─── Material provided

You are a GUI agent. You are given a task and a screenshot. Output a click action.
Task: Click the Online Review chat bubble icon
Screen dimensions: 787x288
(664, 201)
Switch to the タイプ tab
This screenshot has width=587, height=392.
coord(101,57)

──────

→ **What to work on**
Write out the records shown above, exactly as they appear.

→ **Result of the task**
You are a GUI agent. You are given a task and a screenshot. Output a click action.
Task: Click the Online Review chat bubble icon
Screen dimensions: 787x288
(664, 201)
Switch to the タイプ tab
This screenshot has width=587, height=392.
coord(101,57)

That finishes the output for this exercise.